228262-99-5

Usage

Uses

Used in Pharmaceutical Industry:
AKOS BB-9603 is used as an antifungal agent for its ability to inhibit the growth of fungi, making it a potential treatment for various fungal infections.
AKOS BB-9603 is used as an anti-inflammatory agent for its capacity to reduce inflammation, which can be beneficial in managing autoimmune diseases and other inflammatory conditions.
AKOS BB-9603 is used as an antineoplastic agent for its potential to inhibit the growth and proliferation of cancer cells, offering a new avenue for cancer treatment.
AKOS BB-9603 is used as a dihydroorotate dehydrogenase (DHODH) inhibitor for its ability to target this enzyme, which is essential for the biosynthesis of pyrimidine nucleotides, thereby disrupting the growth of certain types of cells, including cancer cells and certain fungi.
AKOS BB-9603 is used in drug development for its potential to be formulated into new therapeutic agents targeting a range of medical conditions, based on its diverse pharmacological properties.

Upstream product

• 68462-61-3 ethyl 5‐amino‐1‐benzyl‐1H‐imidazole‐4‐carboxylate 

Downstream Products

• 228263-00-1 9-benzyl-2,6-bis(ethoxycarbonyl)purine 
• 934001-78-2 9-benzyl-2-(hydrazinocarbonyl)purine 
• 934001-77-1 9-benzyl-2-(ethoxycarbonyl)purine 
• 25491-56-9 9-benzyl-9H-purine 
• 7674-36-4 9-Benzylpurine-2,6-diamine 
• 226247-80-9 2-amino-9-benzyl-9H-purine 
• 228263-02-3 9-benzyl-6-ethoxycarbonylpurine 

Relevant academic research and scientific papers

Nucleic acid related compounds. 136. Synthesis of 2-amino- and 2,6-diaminopurine derivatives via inverse-electron-demand Diels-Alder reactions

Thermal inverse-electron-demand Diels-Alder reactions of 5-aminoimidazoles and 2,4,6-tris-(ethoxycarbonyl)-1,3,5-triazine (2) with spontaneous retro-Diels-Alder loss of ethyl cyanoformate and elimination of ammonia give 2,6-bis(ethoxycarbonyl)purines.
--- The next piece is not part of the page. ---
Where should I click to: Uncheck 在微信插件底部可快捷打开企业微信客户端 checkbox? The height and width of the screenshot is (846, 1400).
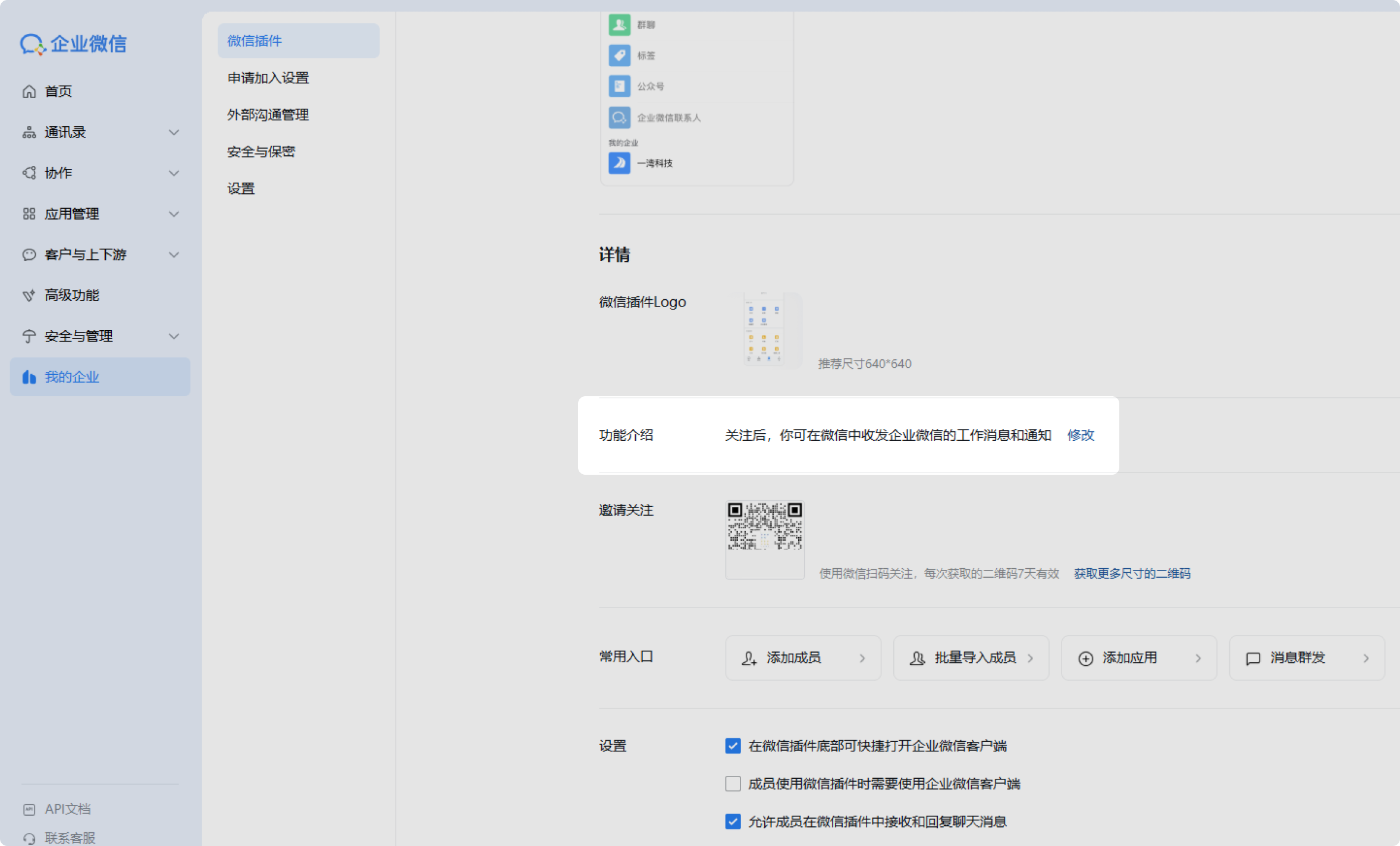click(733, 746)

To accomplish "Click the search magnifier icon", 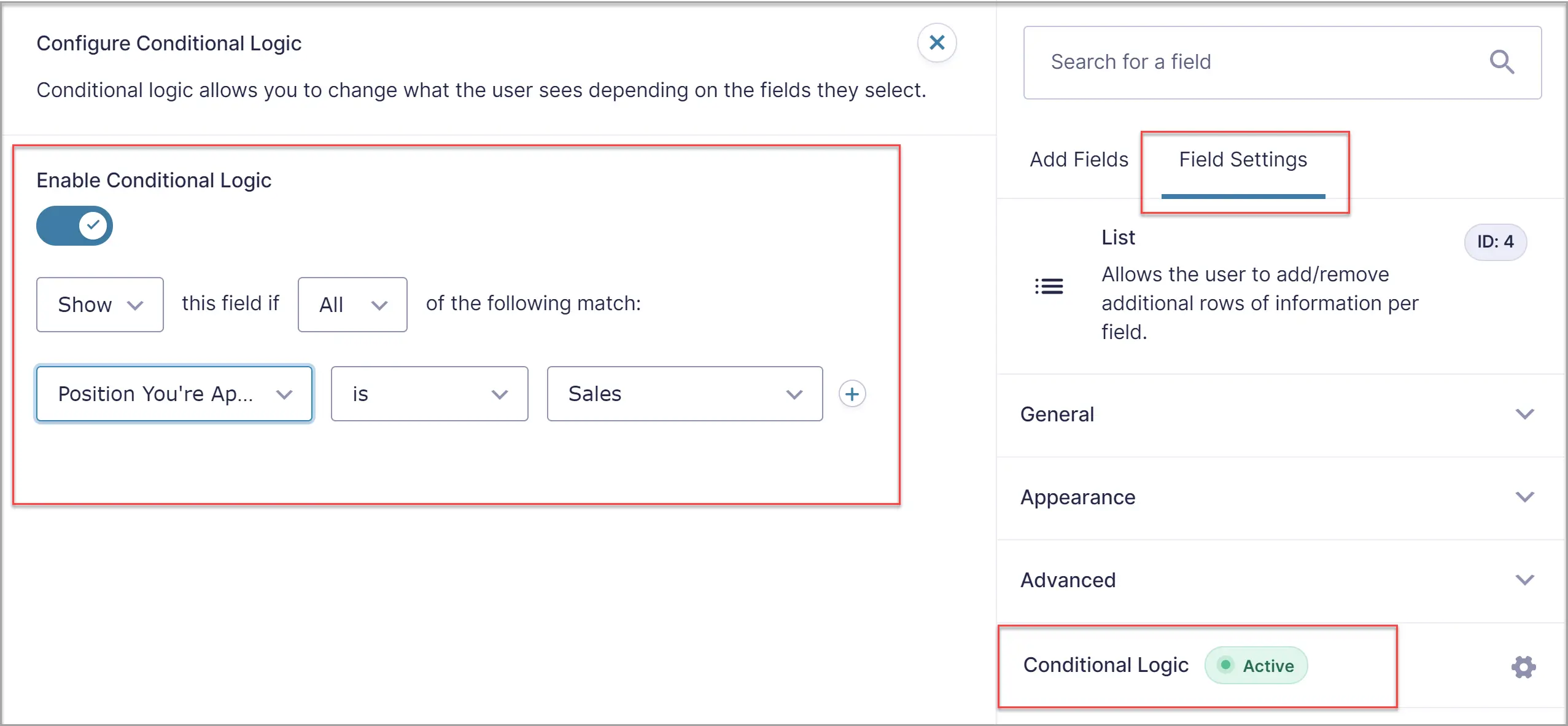I will click(1501, 62).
A report that selective alkaline hydrolysis followed by acid-catalyzed decarboxylation gave 6-(ethoxycarbonyl)purine products was not in harmony with known reactions in purine chemistry. Our reinvestigation has shown that the 6-(ethoxycarbonyl) group undergoes preferential base-promoted hydrolysis, as expected, but regioselectivity for attack of hydroxide at the carbonyl group at C6 is not high (relative to hydrolysis of both C2 and C6 esters). The structure of 9-benzyl-2- (ethoxycarbonyl)purine was determined by X-ray crystallography and confirmed by Curtius rearrangement of the azidocarbonyl analogue to give 2-amino-6- benzylpurine. Acid-catalyzed decarboxylation of the 2,6-dicarboxylate formed during hydrolysis gave 9-benzylpurine, and Curtius rearrangement of 2,6-bis(azidocarbonyl)-9-benzylpurine gave 2,6-diamino-9-benzylpurine. Attempted applications of inverse-electron-demand Diels-Alder reactions of 2 with nucleoside derivatives were problematic.